As a child, I loved the concept of horses. I used to collect every magazine page, every postcard or a stamp with a horse on it, putting them in a special album. I was fascinated with horses and dreamt of riding like a western movie hero, galloping fast and furious, on a wild mustang that would only listen to my command. It was a very intense, but also a very long-distance relationship: there were no horses anywhere near my home.
Finally, at the age of 14 I lucked out and got a horse-back ride in a summer camp. The mare was senile and quiet, and the solemn 10-minute snail-pace ride went without a hitch until I tried to get off the horse, caught my shoe in the stirrup and fell down, shattering the bones in my right arm. It took forever to heal and the dream kind of lost its luster. I figured I’d never gallop wild like Clint Eastwood, and that was that.
But the dream came rushing back to me when I found myself in Mongolia.
There were horses everywhere. One of the main events of the Naadam Festival is the horseback race by 7-year-old kids. Locals decorate their homes with paintings of horses. About half of the traditional music is dedicated to horses and riding, there is even a musical string instrument called “horse-head”. Looks like a horse head, sounds like a woman weeping in the open steppe – guaranteed to squeeze a tear out of the most cynical bastard. A horse head is also on the local airline logo.
Mongols even have a special word for a person’s spirit, your most inner self: it’s “wind-horse”, and the stronger you are, the stronger your “wind-horse” is perceived to be. “Wind-horse” is a term widely used in Shamanic practices, too.
In other words, my childhood obcession resurfaced.
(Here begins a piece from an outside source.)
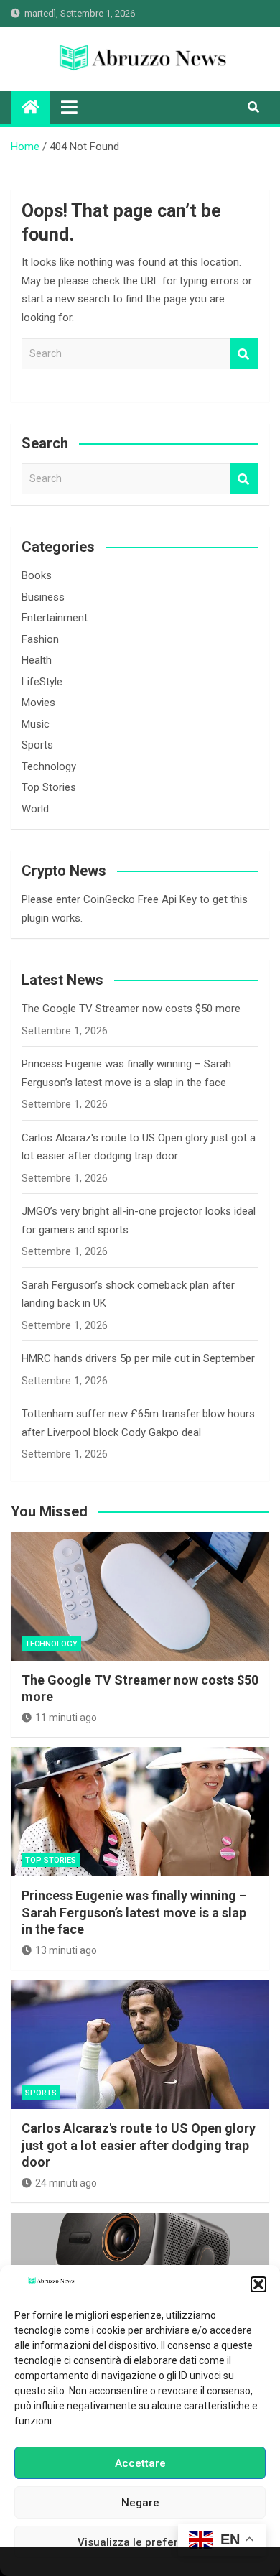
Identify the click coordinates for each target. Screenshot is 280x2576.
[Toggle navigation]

So one day somewhere in the countryside I gathered the courage to ask the locals if I could return to the camp on a horse instead of a van. Sure, they said. Gallop ok? – I double-checked. Whatever you want! – they gestured, put me on a quiet-looking horse, and sent me back to camp with two local boys, about 7 and 12 years old.
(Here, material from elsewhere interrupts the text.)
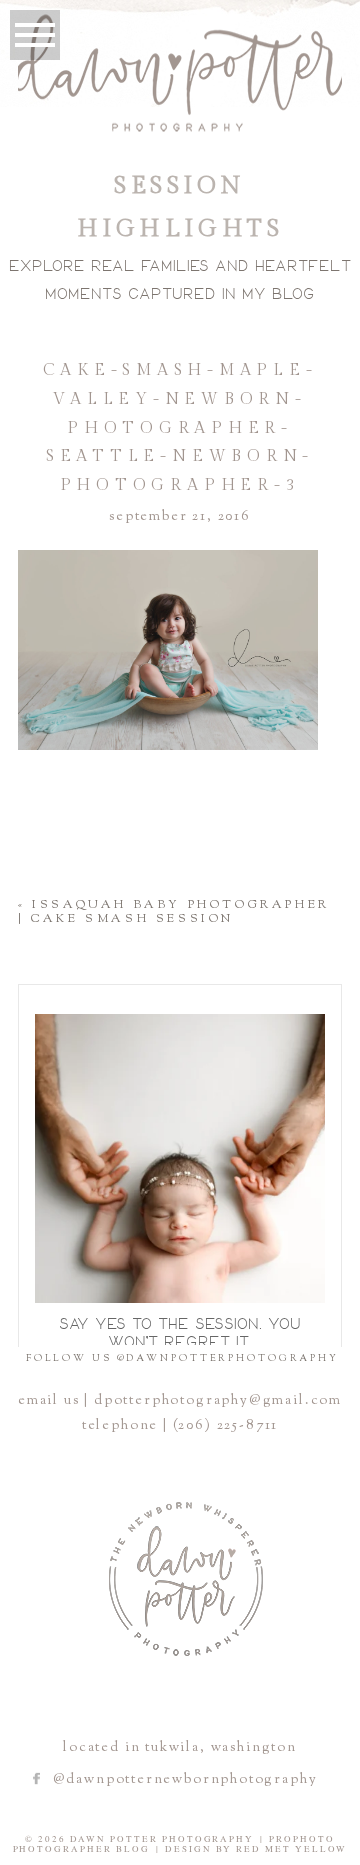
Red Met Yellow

It was a nice, dry day. There was about 2 miles to the camp. The kids were young and seemed pretty friendly. How hard can it be to gallop a little, I thought. I was looking forward to a nice ride, getting comfortable in a saddle, when suddenly the boys lashed their whips, shrieked something wild and our horses suddenly took off like they just got fire lit under their tails.
I barely had time to grab fistfuls of my horse’s mane, as I had immediately lost the reigns and any control of the situation. I would later find out that the 7-year-old was some kind of a national horse-riding champion. And the 12-year-old was some kind of an ex-champion. And that both of their horses had won multiple races. And that although my horse had not been a champion, she had ambitions, too, and would not tolerate hanging too much behind the others.
StoOOooOOp the hooOOooOOooOOrse! – I was trying to yell, swallowing mouthfuls of dust and flying pebbles, trying to hold on to the mad beast under me. My whole life flashed in front of my eyes, including the damn horse album. I was holding on for dear life, feeling all my internal organs tumble inside and the brain matter bump around in my head, smashing against the cranial walls. The wind was about to blow the contacts straight out of my tearing eyes, the right arm started to itch again where the fracture had healed over a decade ago, as I started planning my imminent fall. From time to time the little rascals would glance back at me, clearly mistaking my SOS signals for expression of glee, scowl and whip their horses hard, making them going faster and faster.
I was just about to let go and accept my dire destiny, when my horse suddenly changed the gait. It was now moving in a wave pattern: jumping forward on both front legs, hanging in the air for half a second each time. All of a sudden, the body caught onto the new rhythm and balanced itself out, I recovered the reigns and realized – this was it! That was the gallop! Finally, the horse and I merged into one wind-horse spirit, moving in unison. It was like flying and felt totally euphoric, the best sensation ever, worth every moment of the horror leading up to it.
Unfortunately, we were already sprinting into the camp. The little juveniles were already there, cheering my effort. After peeling off the crazy horse, I tried to stabilize my jelly legs, squeezed out a happy smile, and limped into a guest yurt, where I collapsed on the nearest cot and proceeded to manually shift my eye lids back into their natural position, waiting for my stomach to find its way back down.
Over the next couple months spent amidst the mesmerizing Mongolian landscapes I eventually learned how to gallop without clutching a horse’s mane, just leisurely slumping in a saddle, almost cool like Clint. And just when I was about to feel very proud of myself, in a village somewhere a wild-looking horse stormed past me full-speed, foaming at the mouth. In the saddle, a pink-clad teenage girl was typing away furiously on her sparkly mobile phone with both hands, her head down and the reigns just tied to the saddle, letting the horse find its own way across the wide open land.
Clearly, I will never ride like Clint Eastwood. Nor like an average Mongolian child.
But I learned something better in Mongolia: every one of us has a wind-horse inside. And if you let yours run wild, it might take you to the happiest place you’ve ever been.